» The problem
Reproduce the items verbatim, starting at the line containing "This screenshot has width=1473, height=812." and continuing through the line containing "coord(1218,183)", with both of those lines included. Omit the pictures.

» Dataset
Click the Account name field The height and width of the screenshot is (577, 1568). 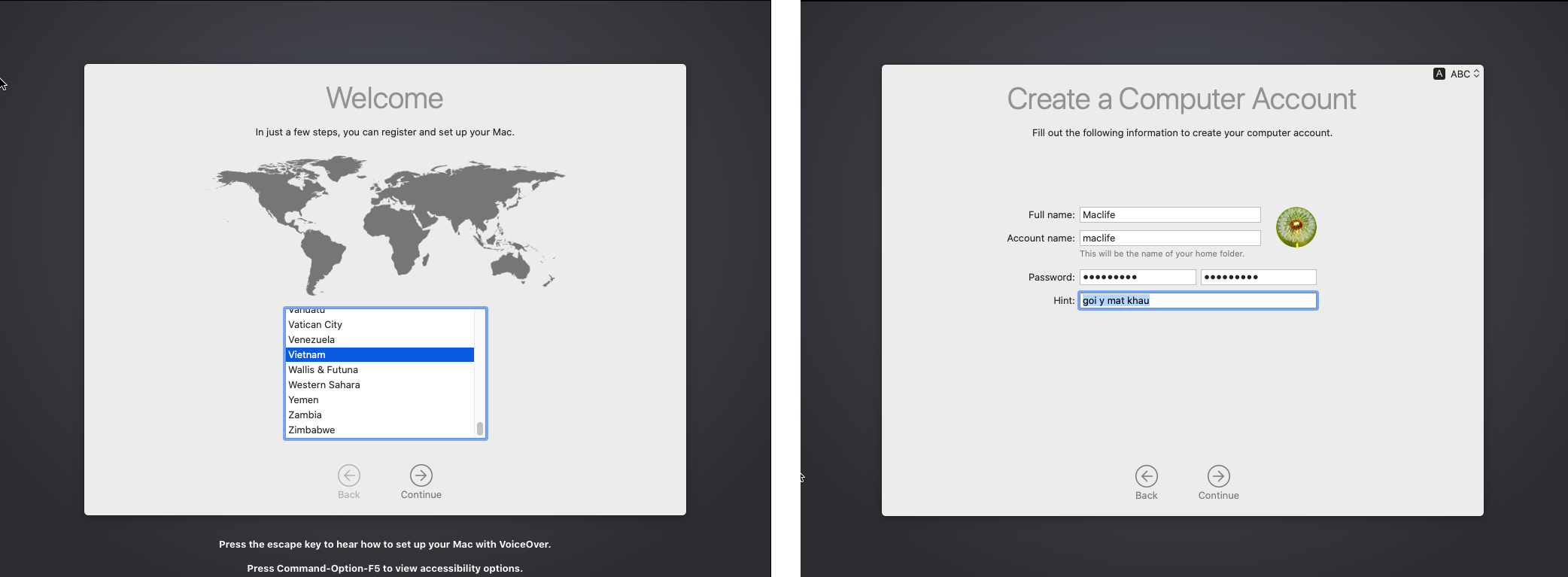click(x=1169, y=238)
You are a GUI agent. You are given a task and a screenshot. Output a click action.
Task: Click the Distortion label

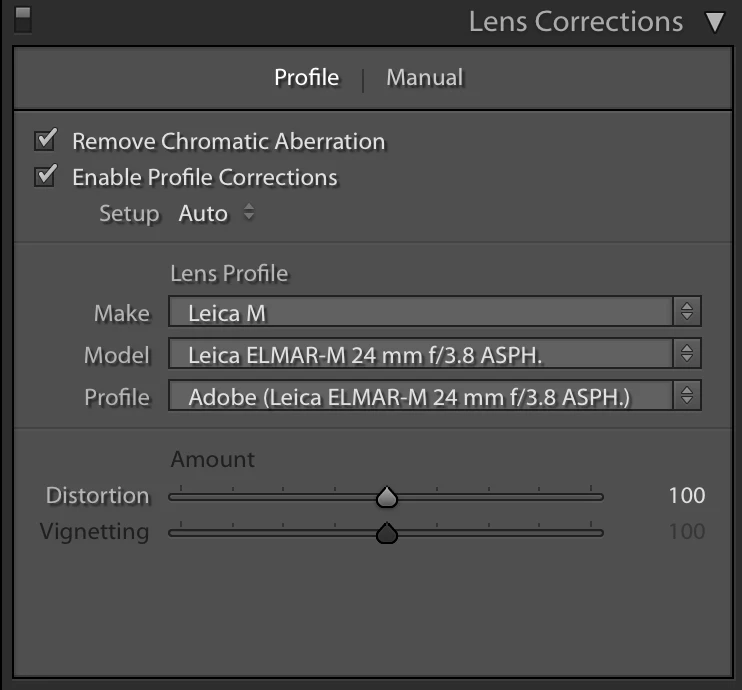pos(97,495)
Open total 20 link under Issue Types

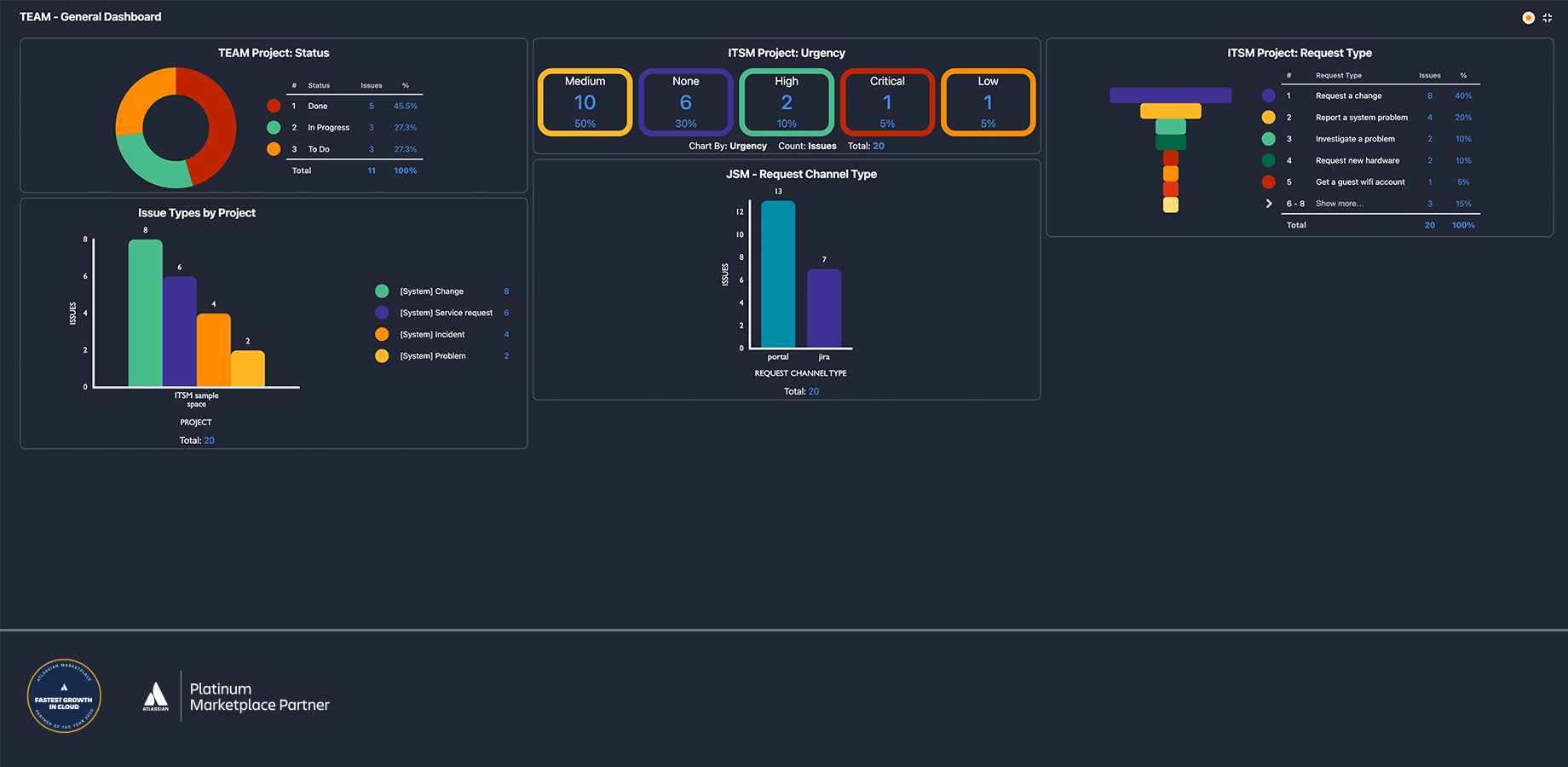click(209, 441)
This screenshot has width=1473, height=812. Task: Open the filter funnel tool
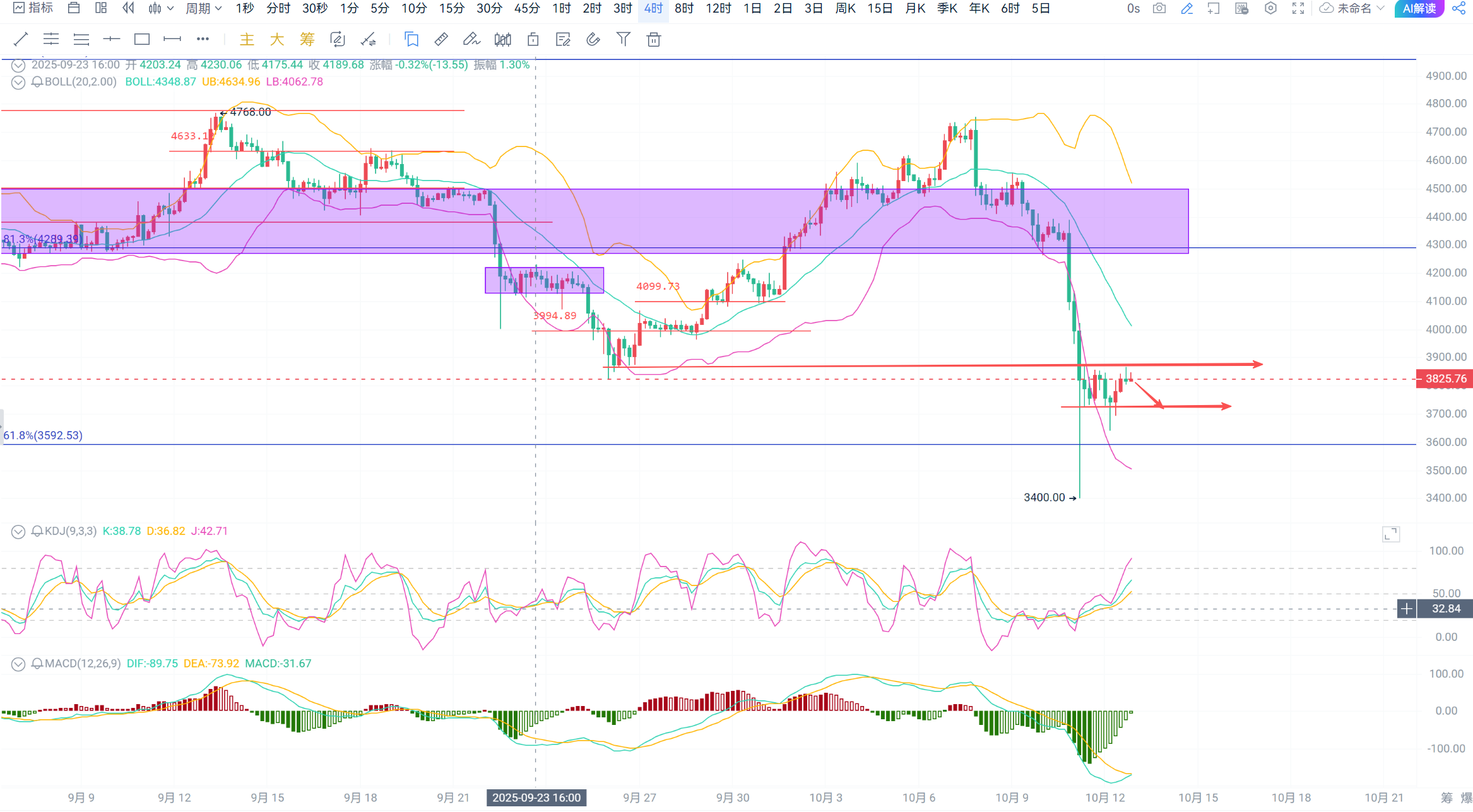tap(623, 40)
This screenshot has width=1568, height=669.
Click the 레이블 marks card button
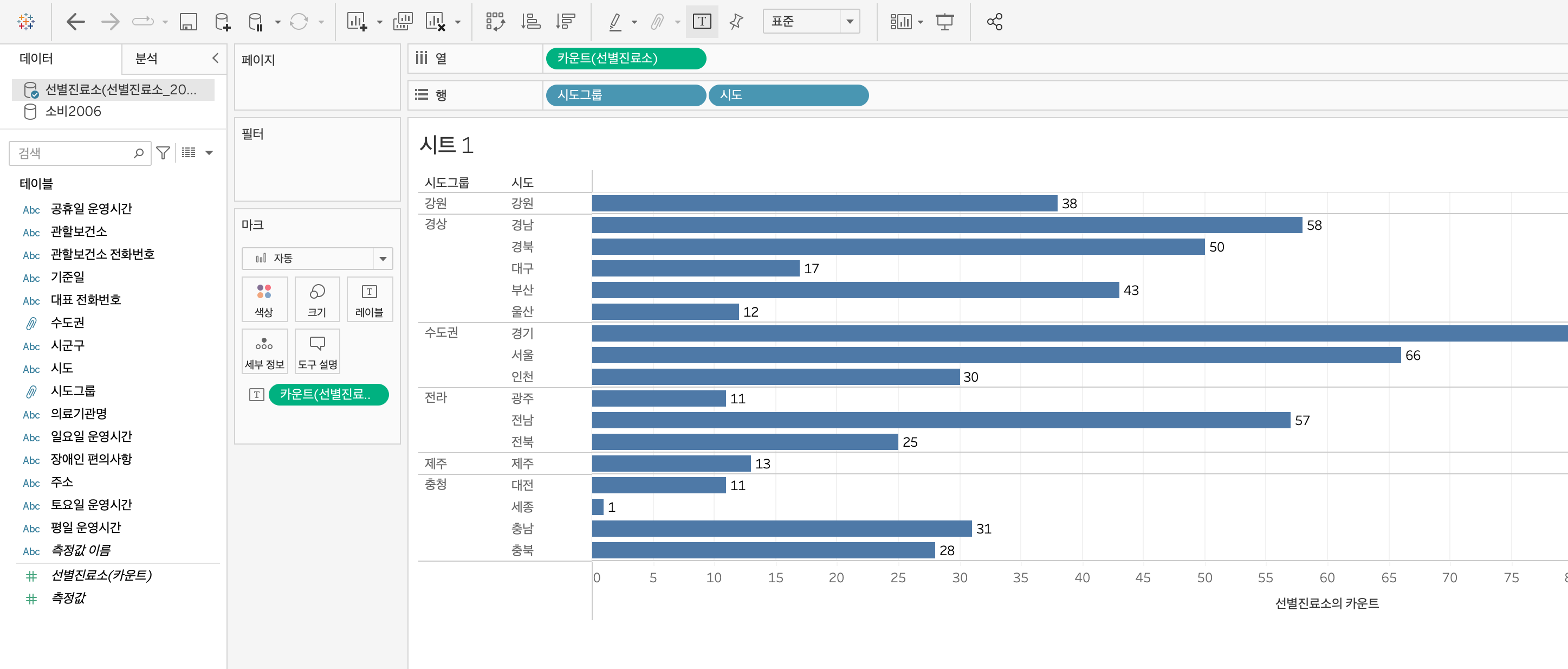(x=369, y=300)
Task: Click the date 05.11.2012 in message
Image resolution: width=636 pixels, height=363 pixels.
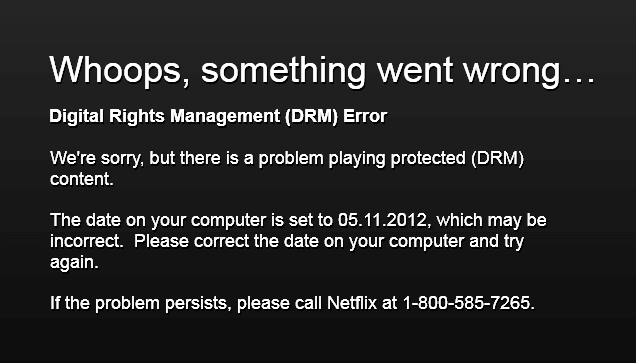Action: tap(384, 220)
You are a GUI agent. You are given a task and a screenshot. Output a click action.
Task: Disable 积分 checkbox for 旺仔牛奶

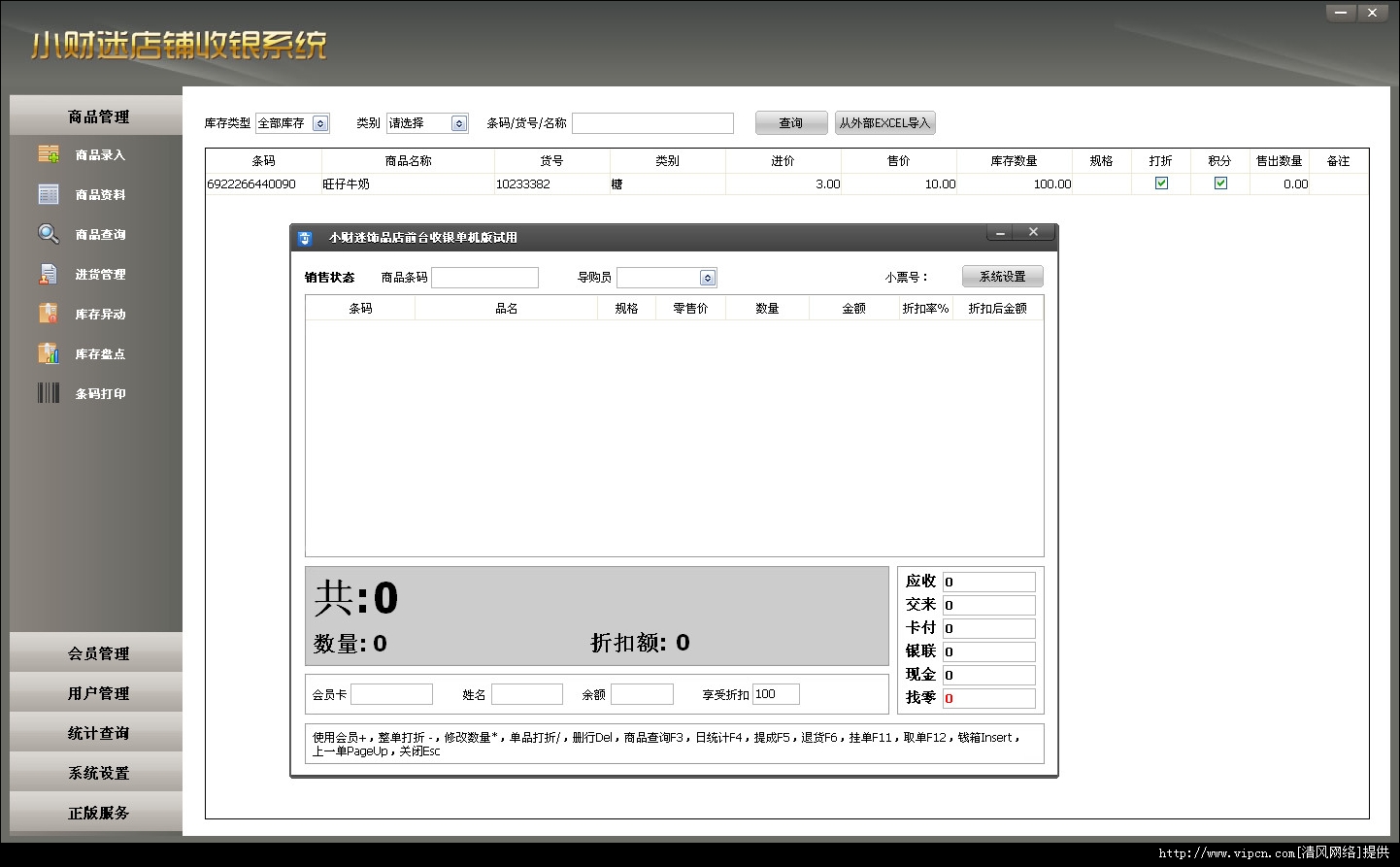coord(1218,183)
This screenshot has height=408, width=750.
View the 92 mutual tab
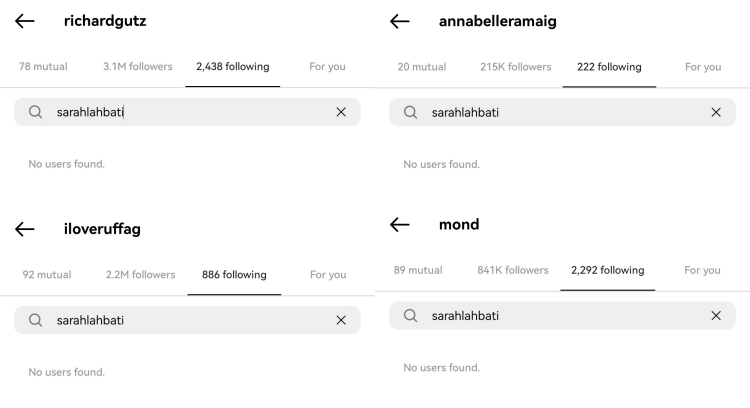pos(47,275)
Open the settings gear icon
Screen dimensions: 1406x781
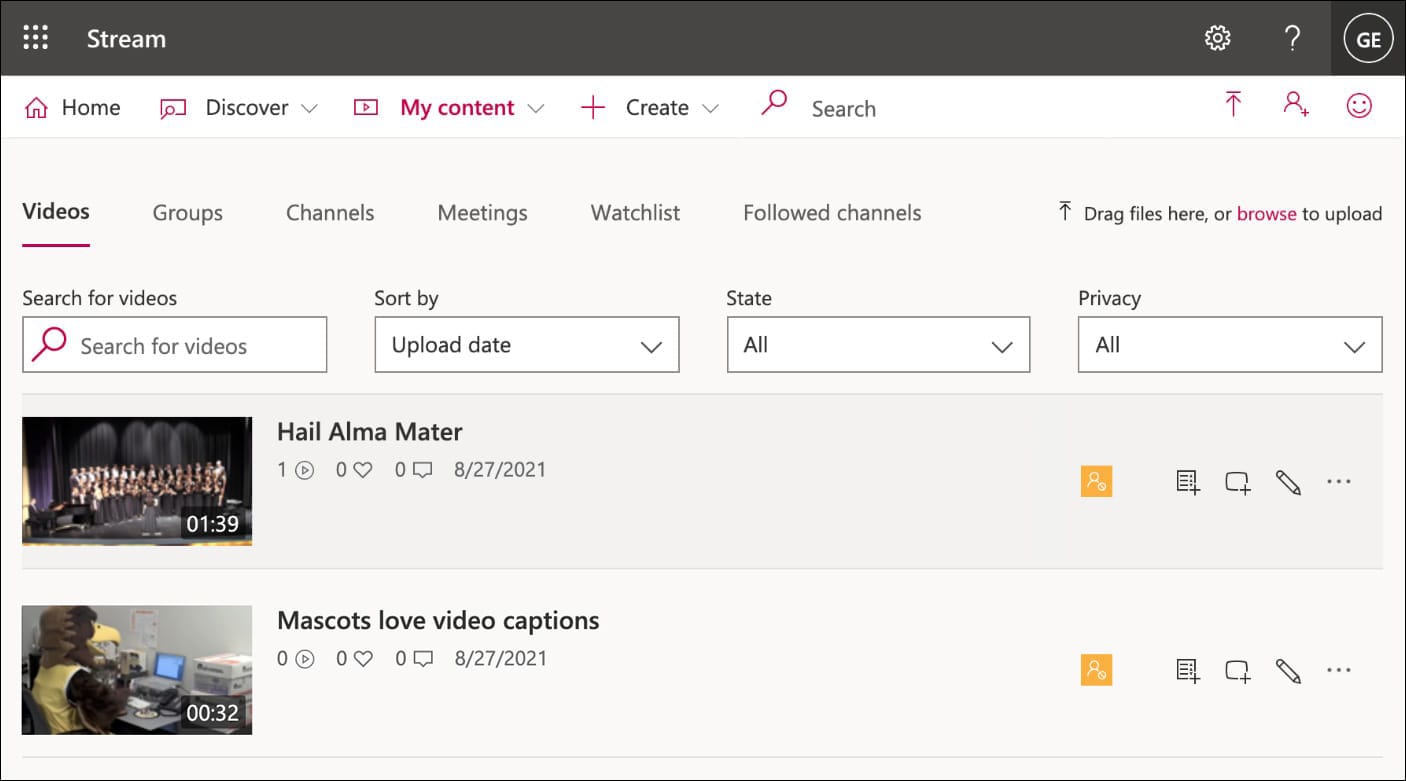[x=1217, y=38]
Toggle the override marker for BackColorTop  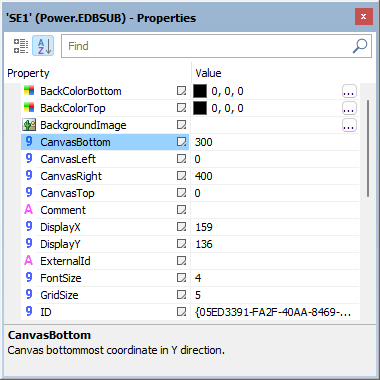click(181, 108)
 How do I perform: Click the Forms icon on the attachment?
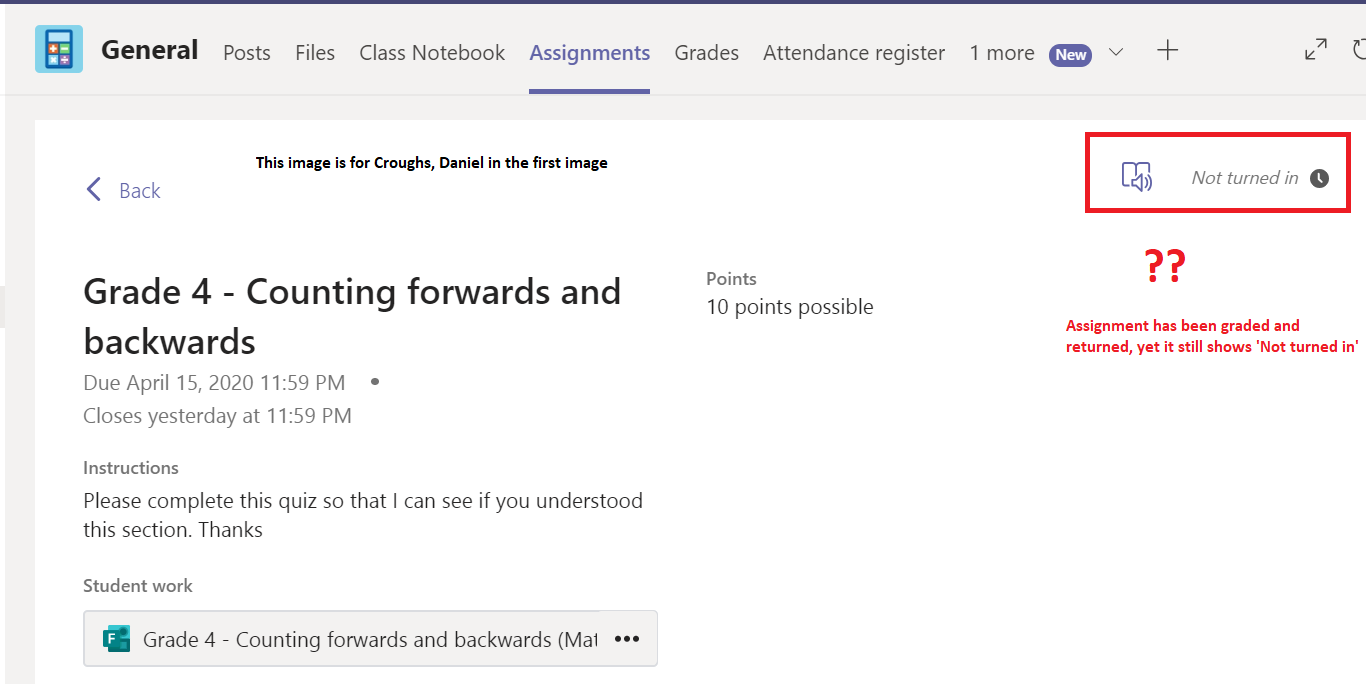117,639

» Task output
This screenshot has width=1473, height=812. Task: Open the filter funnel tool
tap(623, 40)
This screenshot has width=1568, height=669.
Click the 레이블 marks card button
(x=369, y=300)
Task: Click the date 05.11.2012 in message
Image resolution: width=636 pixels, height=363 pixels.
Action: tap(384, 220)
You are a GUI agent. You are given a task and a screenshot. Output a click action.
Task: Disable 积分 checkbox for 旺仔牛奶

coord(1218,183)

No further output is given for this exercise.